Is the Air Inside the Private Jet Cabins Clean?
Air pollution levels inside planes are often far worse than those outside. On commercial flights, passengers may breathe in particles up to 10 times bigger than those in outdoor environments. And according to research conducted by the University of California San Diego School of Medicine, even the air inside a Boeing 737-800 could contain about 50 micrograms per cubic meter of particulate matter, compared to just 2 micrograms per cubic meter outdoors.
But given the enclosed nature of an airplane cabin, some people worry it is somehow more prone to hold onto pathogens or viruses than other spaces. It is because there is less airflow, meaning pollutants tend to accumulate. However, this isn't a problem as long as the plane is kept pressurized at around 8,500 feet above sea level.
The World Health Organization says that "airline cabins do not pose a greater risk of infection than many other indoor environments."
Air Pollution - How it becomes a primary health concern?
Air pollution inside an airplane cabin isn't just annoying - it can be dangerous. Airborne particles are small enough to penetrate deep into the lungs and cause serious health problems. People are most susceptible to breathing difficulties during takeoff and landing because the cabin pressure drops suddenly.
The problem is exacerbated by the fact that planes don't have vents like cars. Instead, they rely on recirculated air pulled in through the engines and distributed throughout the cabin via ductwork. It makes it harder to filter out airborne contaminants.
But things are improving. In recent years, airlines have been installing filters in the ventilation system that help reduce particulate matter and bacteria levels. And according to the World Health Organization, the average concentration of PM2.5 pollutants dropped by 50% between 1990 and 2016.

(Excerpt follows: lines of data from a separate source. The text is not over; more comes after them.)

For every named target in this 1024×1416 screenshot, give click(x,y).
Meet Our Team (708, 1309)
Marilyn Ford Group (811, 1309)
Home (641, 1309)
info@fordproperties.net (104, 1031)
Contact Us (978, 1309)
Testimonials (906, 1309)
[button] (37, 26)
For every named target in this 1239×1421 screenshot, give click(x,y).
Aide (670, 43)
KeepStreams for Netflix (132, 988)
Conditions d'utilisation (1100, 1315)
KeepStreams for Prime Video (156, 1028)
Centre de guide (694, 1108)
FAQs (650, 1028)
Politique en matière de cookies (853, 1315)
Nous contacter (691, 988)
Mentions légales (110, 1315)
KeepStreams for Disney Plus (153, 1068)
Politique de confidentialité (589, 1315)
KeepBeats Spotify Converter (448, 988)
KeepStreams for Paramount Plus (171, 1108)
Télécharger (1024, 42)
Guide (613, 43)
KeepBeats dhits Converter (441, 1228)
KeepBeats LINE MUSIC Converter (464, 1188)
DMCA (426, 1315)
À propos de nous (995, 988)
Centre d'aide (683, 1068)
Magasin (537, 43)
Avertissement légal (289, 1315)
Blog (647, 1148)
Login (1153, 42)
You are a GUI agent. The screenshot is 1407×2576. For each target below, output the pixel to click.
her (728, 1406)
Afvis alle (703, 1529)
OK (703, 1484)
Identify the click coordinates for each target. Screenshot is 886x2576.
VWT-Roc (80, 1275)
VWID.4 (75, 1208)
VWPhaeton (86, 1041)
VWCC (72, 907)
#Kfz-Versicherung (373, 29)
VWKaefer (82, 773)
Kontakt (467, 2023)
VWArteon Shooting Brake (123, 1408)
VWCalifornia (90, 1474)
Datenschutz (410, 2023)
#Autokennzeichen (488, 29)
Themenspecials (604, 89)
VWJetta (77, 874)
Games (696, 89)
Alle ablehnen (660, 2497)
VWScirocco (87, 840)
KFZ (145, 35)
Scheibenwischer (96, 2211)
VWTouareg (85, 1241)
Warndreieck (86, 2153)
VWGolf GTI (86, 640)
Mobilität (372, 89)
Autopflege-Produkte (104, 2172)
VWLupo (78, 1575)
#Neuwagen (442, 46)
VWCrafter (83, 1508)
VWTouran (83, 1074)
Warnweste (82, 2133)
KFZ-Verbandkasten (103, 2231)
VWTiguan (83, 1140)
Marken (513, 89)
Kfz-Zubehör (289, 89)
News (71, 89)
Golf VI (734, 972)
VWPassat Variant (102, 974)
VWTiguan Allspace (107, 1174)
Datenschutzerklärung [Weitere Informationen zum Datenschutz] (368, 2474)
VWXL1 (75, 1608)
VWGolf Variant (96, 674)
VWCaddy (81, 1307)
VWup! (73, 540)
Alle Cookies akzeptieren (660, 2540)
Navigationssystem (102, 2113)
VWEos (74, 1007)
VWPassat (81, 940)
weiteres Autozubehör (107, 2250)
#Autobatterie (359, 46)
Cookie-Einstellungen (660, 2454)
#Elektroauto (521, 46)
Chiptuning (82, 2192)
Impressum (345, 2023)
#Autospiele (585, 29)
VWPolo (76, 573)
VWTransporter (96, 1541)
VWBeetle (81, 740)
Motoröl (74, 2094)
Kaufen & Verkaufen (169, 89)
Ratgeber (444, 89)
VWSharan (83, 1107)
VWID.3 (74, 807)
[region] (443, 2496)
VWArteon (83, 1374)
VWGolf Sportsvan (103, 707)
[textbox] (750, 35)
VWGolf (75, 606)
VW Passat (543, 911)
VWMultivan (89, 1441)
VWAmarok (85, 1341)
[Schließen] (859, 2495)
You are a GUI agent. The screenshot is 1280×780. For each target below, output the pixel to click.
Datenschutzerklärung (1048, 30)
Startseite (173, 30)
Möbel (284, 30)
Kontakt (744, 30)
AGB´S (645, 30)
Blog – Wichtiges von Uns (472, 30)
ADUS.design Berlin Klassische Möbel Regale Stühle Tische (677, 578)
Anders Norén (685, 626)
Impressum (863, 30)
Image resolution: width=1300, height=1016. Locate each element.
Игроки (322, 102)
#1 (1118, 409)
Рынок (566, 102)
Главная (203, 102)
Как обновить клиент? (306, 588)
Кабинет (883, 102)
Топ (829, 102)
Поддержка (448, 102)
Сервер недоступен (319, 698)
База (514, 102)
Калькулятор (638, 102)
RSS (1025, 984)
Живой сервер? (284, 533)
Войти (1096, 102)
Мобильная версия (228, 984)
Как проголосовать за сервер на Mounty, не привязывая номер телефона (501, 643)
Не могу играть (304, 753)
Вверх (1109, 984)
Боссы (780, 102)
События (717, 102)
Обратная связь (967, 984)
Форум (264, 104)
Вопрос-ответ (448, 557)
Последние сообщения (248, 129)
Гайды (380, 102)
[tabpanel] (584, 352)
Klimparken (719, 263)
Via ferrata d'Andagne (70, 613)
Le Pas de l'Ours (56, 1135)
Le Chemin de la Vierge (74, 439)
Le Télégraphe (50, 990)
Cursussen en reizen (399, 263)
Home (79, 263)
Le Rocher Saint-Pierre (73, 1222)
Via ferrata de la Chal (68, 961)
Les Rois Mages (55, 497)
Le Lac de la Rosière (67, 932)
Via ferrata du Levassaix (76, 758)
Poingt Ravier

How does Blueheight Aviation maintain Air Quality?
There are several ways in which Blueheight Aviation maintains good air quality on board a private jet. It includes having a clean cabin, maintaining temperature levels, and ensuring that the air conditioning system works properly.
Most private jets at Blueheight Aviation use a 100% fresh air system, meaning that the air inside the plane is always completely new. Even many newer planes now come with a recirculation system that allows passengers to choose whether they want to breathe recycled air or fresh air. Recirculating air systems are less expensive to run, but it does mean that some particles can escape into the cabin., says Rajesh Singh, CEO of Blueheight Aviation.
- By Employing Fresh Air Systems
In a 100% fresh air system, air from the outside enters the aircraft via the engines on a steady base, then compressed and sterilized before it enters the cabin, where it circulates throughout the entire interior. This process ensures that no contaminants enter the cabin and that the air inside remains completely clean.
Vents and valves are used simultaneously to extract air from the cabin, usually replacing cabin air within 2 minutes.
The circulation minimizes the spread of viruses, and bacterial contamination as the air being brought in is continuously refreshed.
Aircraft which use fresh air systems include all of Gulfstream's model aircraft.
The cabin's air supply passes through very high pressure and temperature before being cooled and entered into the cabin, destroying impurity.
2. Using Air Re-circulation through HEPA filters
Airplane cabins are often kept at a specific pressure level to maintain comfort. This pressure helps prevent moisture from condensing inside the cabin. To keep the cabin dry, some airlines use recirculated air systems. Recirculated air systems take in some fresh air but mix it with air already in a cabin that is cleaned before it is reused.
The amount of fresh air mixed with recycled air depends on the type of plane and whether there are passengers aboard. If you fly alone, it might make sense to let the cabin air circulate completely; however, if you're flying with others, you'll want to ensure that the cabin stays relatively clean. In addition to keeping the cabin clean, some airlines have introduced HEPA filtration systems, which capture bacteria and viruses before the air is reconditioned.
These are the same filtering systems used in hospitals and other environments where sterile air is necessary. They can capture a minimum of 99.9% of contaminants at 0. to 3 microns in size. This makes them ideal for use in airplane cabins.
Is it true that the air inside an airliner is not as clean as we think it is?
Yes, the air inside a commercial jetliner is not as clean as you think. However, this is only because the airline industry has been trying to reduce costs using recycled air instead of fresh air. A judicious mix of two in most private jets keeps the clean inside cabin fresh and contaminant free.
Blueheight Aviation uses a 100% fresh air cabin system. The air is constantly renewed and circulated throughout the entire cabin. This ensures that no contaminants enter your cabin and that the air remains clean.